Keith Ferrazzi, speaker, founder of Ferrazzi Greenlight and author of books including "Never Eat Alone" and "Never Lead Alone" says the issue of confusion about who to report to on the tech side boils down to a lack of coordination.
"Teaming has nothing to do with org charts. It has nothing to do with titles," said Ferrazzi. "It has to do with, we should be aligning our work around key KPIs [key performance indicators]. We should be aligning our work around initiatives. We should be aligning our work and therefore our teams around the work itself. And that's anybody's job."
Ferrazzi believes adding a new role in and of itself doesn't get anything done. To be productive, whether it's around AI or another initiative entirely, "requires anybody who has a horse in the race to be responsible for stepping up and co-creating, coordinating and managing across the silo," he said. "Drawing boundaries in org charts is a recipe for failure."
Ferrazzi is referencing a popular business methodology dubbed "agile," which McKinsey & Company defines as "a way of working that seeks to go with the flow of inevitable change rather than work against it." The framework has been around since 2001, when software developers published the "Manifesto for Agile Software Development," which prioritizes things like "responding to change over following a plan" and "individuals and interactions over processes and tools."
Spens advocates for agile, too. "You need a little bit of that bureaucracy for people to feel comfortable and know what their responsibilities are," he said. "But the more that you can break that down, the more that you can enable people to collaborate together and drive some of the greatest outcomes."

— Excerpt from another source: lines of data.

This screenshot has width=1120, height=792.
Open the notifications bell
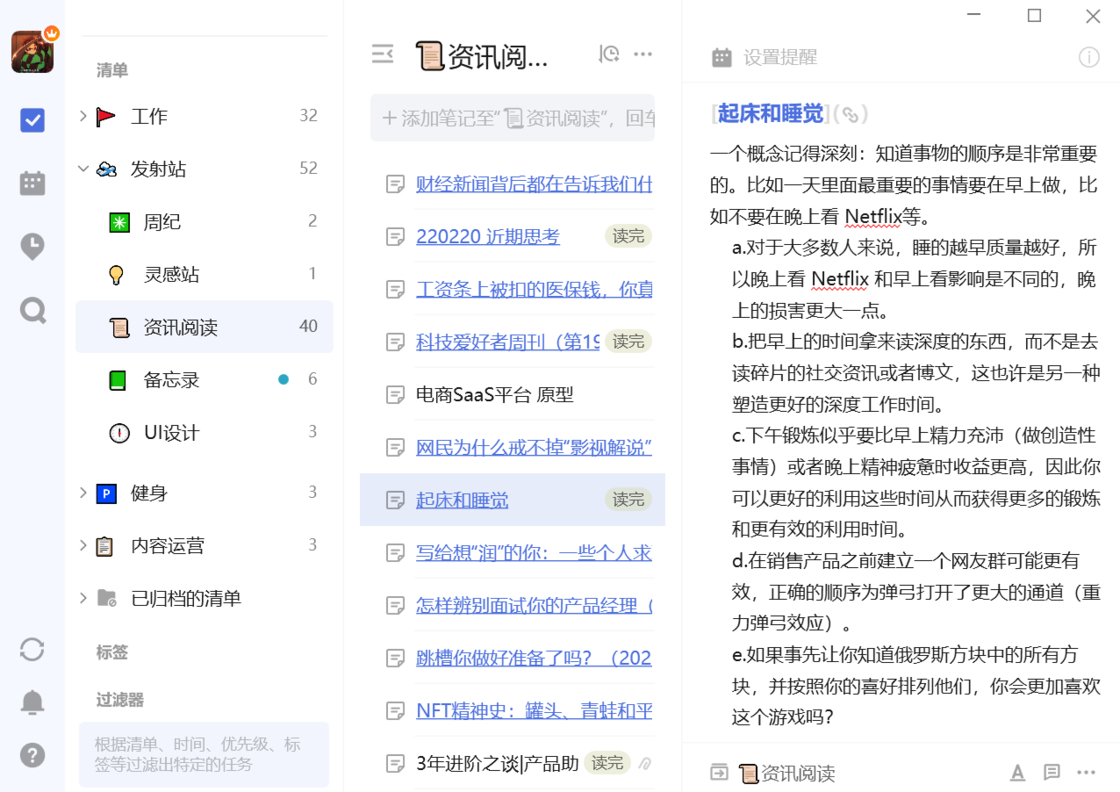[32, 701]
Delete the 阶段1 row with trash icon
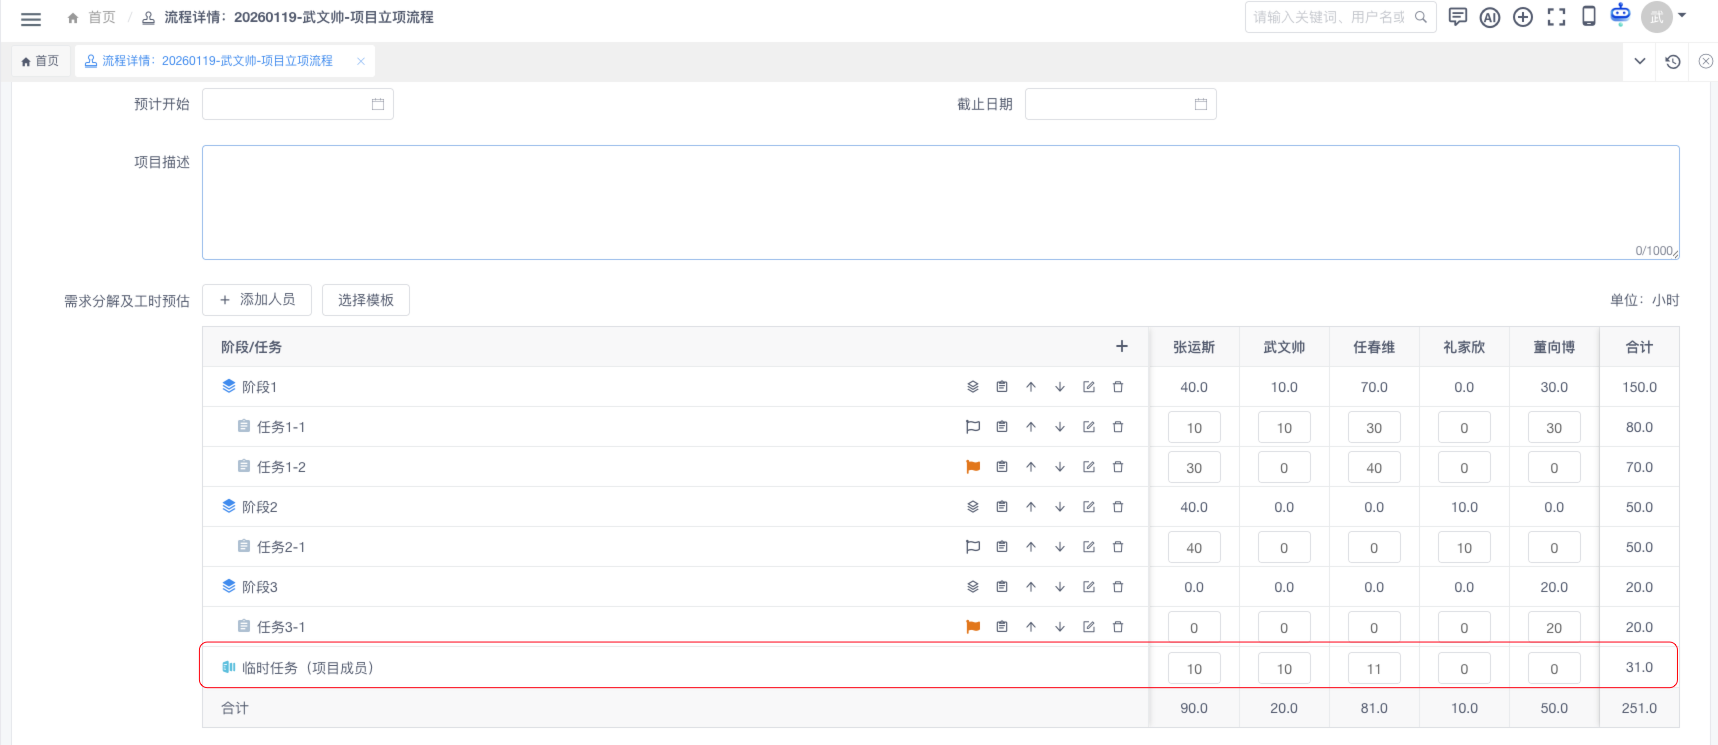This screenshot has width=1718, height=745. point(1118,387)
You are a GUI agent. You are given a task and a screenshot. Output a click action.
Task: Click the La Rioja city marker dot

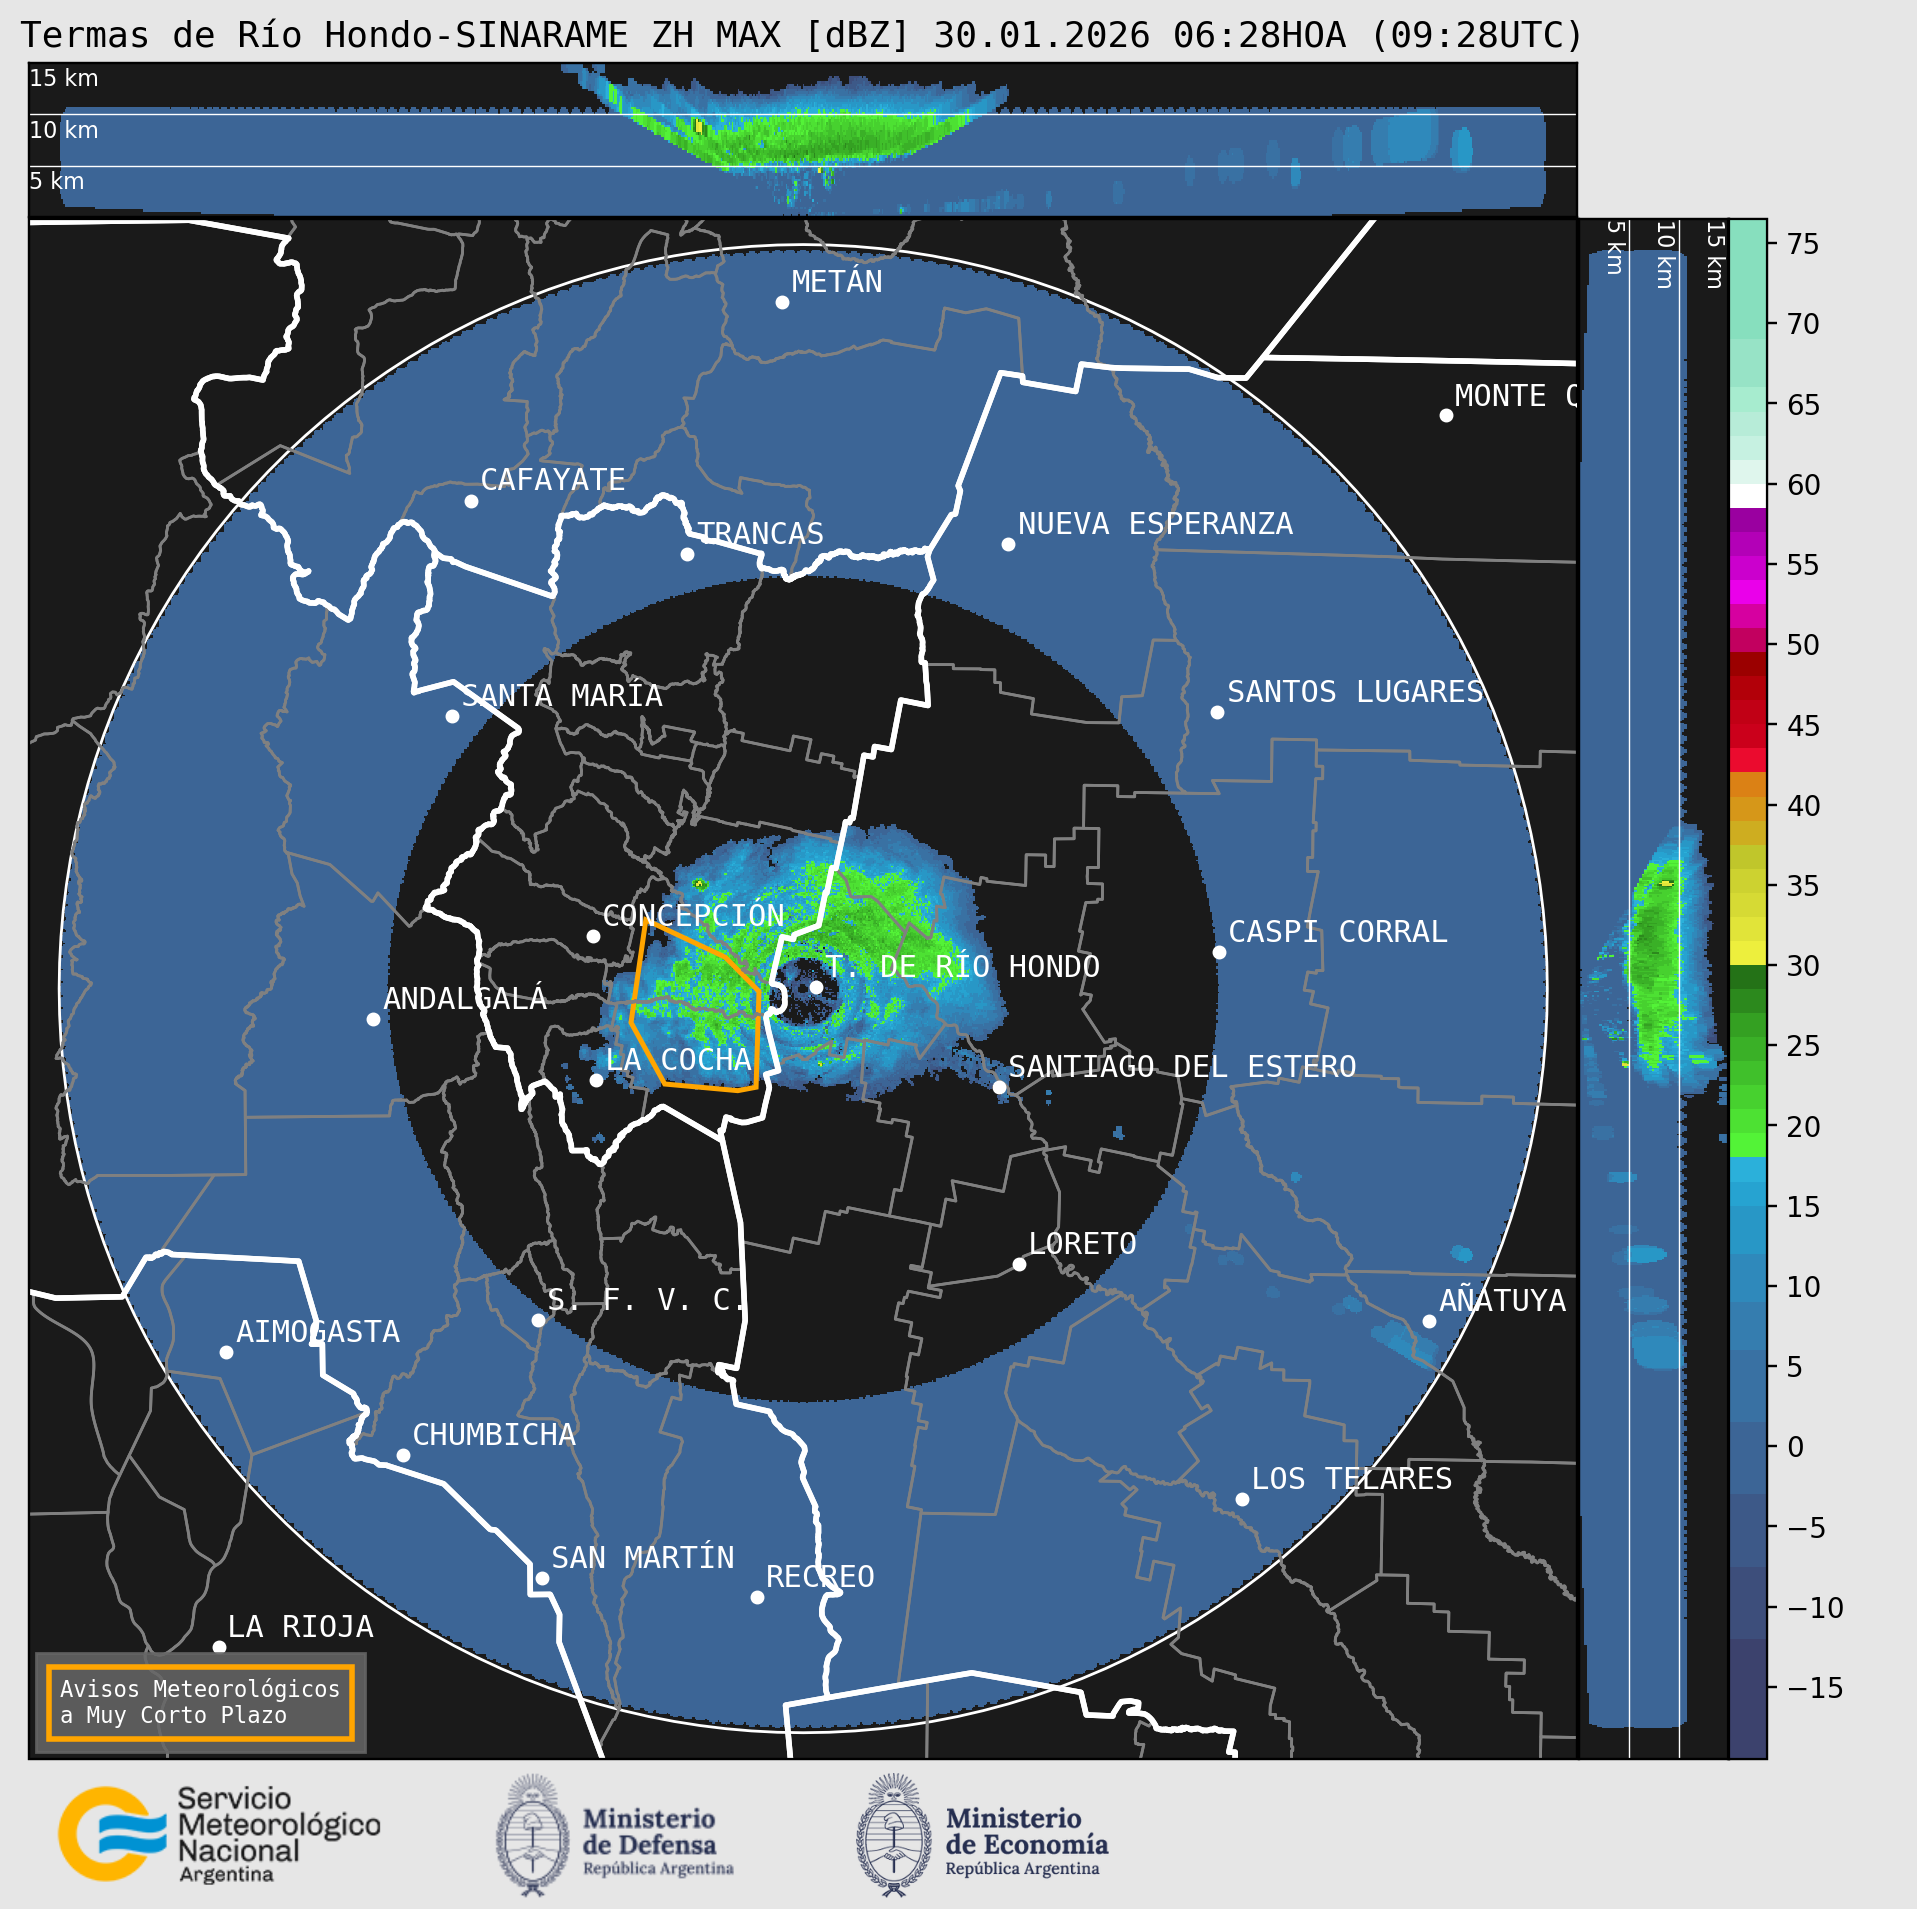point(219,1646)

In Ferrazzi's new book "Never Lead Alone," he looks at a concept he calls "teamship," in which organizations shift "from traditional hierarchies to teammates co-leading teams," he writes. Functioning at maximum capacity, Ferrazzi has found that teamship can free up to 30 percent of a leader's time. This in and of itself could minimize the need for more tech executive labels.
Ferrazzi has coached companies like Unilever and Lincoln Financial Group, and even national governments like that of Bhutan, on how to incorporate this thinking. Key factors on well-functioning organizations, he writes, include decision governance ("who will drive the process, who will be consulted, who will be informed, and who will make the final decision").
For example, Amazon is one company that uses a framework called DACI (driver, approver, contributor, informed) to clarify every individual's role and decision-making responsibilities. This eliminates confusion and maximizes efficient collaboration.
A solution to organizational confusion — for now
The reality is that businesses are confusing their employees with too many tech executive labels — and new roles, like CAIO, are threatening to ambiguate roles further. But agile, consolidated architectures can change that. What Ferrazzi calls "teamship ambassadors," or what Spens refers to as evangelists, can help propel the new way of doing things. Whatever you call it, Spens says not to get too comfortable in your newfound functionality.
"You never have the perfect model," said Spens. "You should never think, 'Okay, I've solved the problem.' You should think, 'I've solved the problem now.'" As businesses continue to grow, and as technologies continue to evolve, a reset may be in order. With AI's quickly evolving nature, Spens added, "Don't rest on your laurels. Expect that next change to come along that's going to put a kibosh on your beautiful model."